One of the things that’s happening with OpenStreetMap is that people will start to look around and go, oh wait a minute, I’m going from free with Google Maps to suddenly I have to pay in some cases hundreds of thousands of dollars for it. Is there another option? And when they see OpenStreetMap suddenly they’re like oh, but I can have a little more control.

We were psyched for out tools to get a generous shout out as not only alternatives to Google Maps, but also open source tools that help people make better, custom maps.

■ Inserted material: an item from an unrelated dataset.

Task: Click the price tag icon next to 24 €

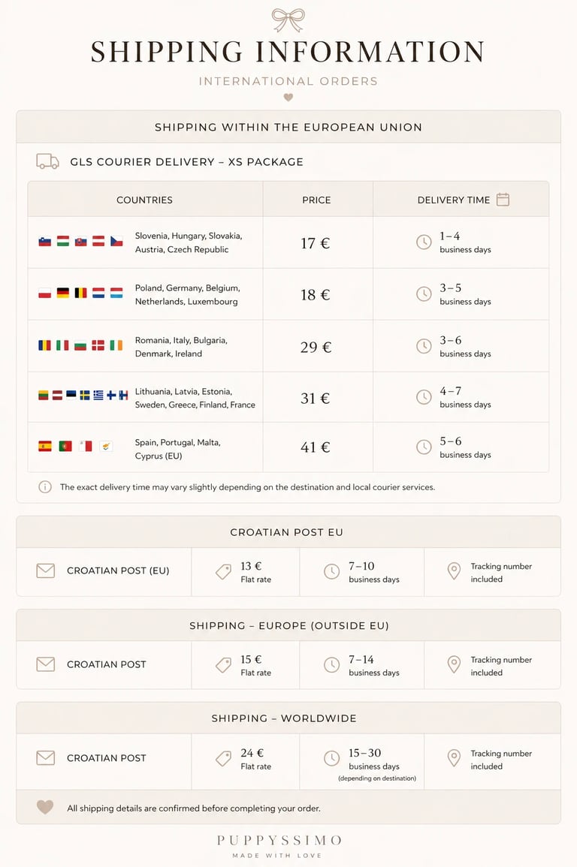Action: (223, 759)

But the people who are really going to capitalize on the switch to OpenStreetMap are Development Seed, which is a company working out of DC run by this guy Eric Gundersen, and that’s who StreetEasy and foursquare both used. I was chatting with him the other day, and it’s really, in the past year, the data has gotten better and the open stack has gotten better. Leaflet is a JavaScript control for maps, MapBox is Development Seed’s product that they serve the maps from, and then TileMill which lets you make your own tiles.

You can watch the whole segment here, starting at the 48 minute mark.

We’re excited to be at the Where2.0 conference next month to talk more with folks about open geo data, how we’re helping improve OpenStreetMap data, and how to use our tools like TileMill, MapBox, and MapBox Streets. Eric and Tom will give a keynote presentation on designing fast and beautiful maps, and a workshop on making web maps with open source tools. We’ll post more details here on the conference in the coming weeks.